Modelling 3: Understanding the model

It is incredibly easy to produce models by just putting data through a set of algorithms and picking some that perform best on some select criteria; however, pattern recognition algorithms can be very sneaky, and strive to find the easiest route to optimal performance. It is, therefore, important to understand if the resulting models are:

leveraging all the information given or relying lazily on particular aspects of the data.
biassed in a way that can affect a particular subset of the test data, whether this is applied to people, locations, incidents.
just not addressing particular tough, rare and very important cases, and are instead relying on easy wins on more numerous instances. a

By analysing the model performance on the development dataset you can learn about how the model is performing and learn how patterns in your data affect the performance.

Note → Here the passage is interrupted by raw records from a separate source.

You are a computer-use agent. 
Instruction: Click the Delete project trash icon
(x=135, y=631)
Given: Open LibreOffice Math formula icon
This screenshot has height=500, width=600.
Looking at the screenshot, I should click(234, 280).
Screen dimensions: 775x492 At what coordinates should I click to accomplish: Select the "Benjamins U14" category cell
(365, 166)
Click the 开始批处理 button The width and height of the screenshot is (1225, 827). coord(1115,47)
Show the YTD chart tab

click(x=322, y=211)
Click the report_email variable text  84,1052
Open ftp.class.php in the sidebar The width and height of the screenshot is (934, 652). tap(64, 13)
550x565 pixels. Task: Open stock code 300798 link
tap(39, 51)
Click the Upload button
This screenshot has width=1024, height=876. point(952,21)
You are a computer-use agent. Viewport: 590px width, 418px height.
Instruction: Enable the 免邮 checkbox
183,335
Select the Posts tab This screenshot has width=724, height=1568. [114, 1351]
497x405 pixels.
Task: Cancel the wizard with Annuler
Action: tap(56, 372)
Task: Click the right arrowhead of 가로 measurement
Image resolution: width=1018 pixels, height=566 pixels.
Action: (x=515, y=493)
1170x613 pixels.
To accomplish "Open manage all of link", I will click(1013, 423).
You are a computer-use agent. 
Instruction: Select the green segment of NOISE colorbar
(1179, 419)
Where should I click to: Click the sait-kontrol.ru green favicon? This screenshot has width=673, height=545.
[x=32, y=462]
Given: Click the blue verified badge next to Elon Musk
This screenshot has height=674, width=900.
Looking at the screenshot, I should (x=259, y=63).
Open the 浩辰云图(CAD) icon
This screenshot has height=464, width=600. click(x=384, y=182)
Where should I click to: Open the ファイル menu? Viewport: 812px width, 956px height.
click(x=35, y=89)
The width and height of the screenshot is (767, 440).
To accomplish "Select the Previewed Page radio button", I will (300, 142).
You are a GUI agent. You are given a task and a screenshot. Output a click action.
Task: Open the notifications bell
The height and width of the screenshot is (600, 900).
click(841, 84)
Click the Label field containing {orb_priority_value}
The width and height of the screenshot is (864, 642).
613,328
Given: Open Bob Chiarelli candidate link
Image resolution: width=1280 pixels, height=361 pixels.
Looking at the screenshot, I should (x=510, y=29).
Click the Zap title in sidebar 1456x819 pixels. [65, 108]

You should establish parameters for realistic performance, for example, by checking how well people do at your task:

Using ablation techniques, or using interpretability packages, model visualisation, and probative testing, as well as manual inspection of the errors can all help. Some examples include:

About explainability: Picking an explainability technique | by Divya Gopinath | Towards Data Science
Attention layer visualisation: Explainable AI: Visualizing Attention in Transformers - Comet
Explainability tools: Building Trust in your ML Models — Explainability | by Matt Maufe | Filament-Syfter | Medium Explainable AI, LIME & SHAP for Model Interpretability | Unlocking AI's Decision-Making | DataCamp
Explainability in time series: [2104.00950] Explainable Artificial Intelligence (XAI) on TimeSeries Data: A Survey
In geospatial: The challenges of integrating explainable artificial intelligence into GeoAI - Xing - 2023 - Transactions in GIS - Wiley Online Library

It is important to understand the behaviour of your model with respect to protected characteristics of gender, race, and socioeconomic status. These must be recorded, the sources and reasons analysed, corrected if possible, or justified if not. If the algorithm is to be used in conjunction with human decision making these issues need to be clearly delineated and should inform how the model is deployed.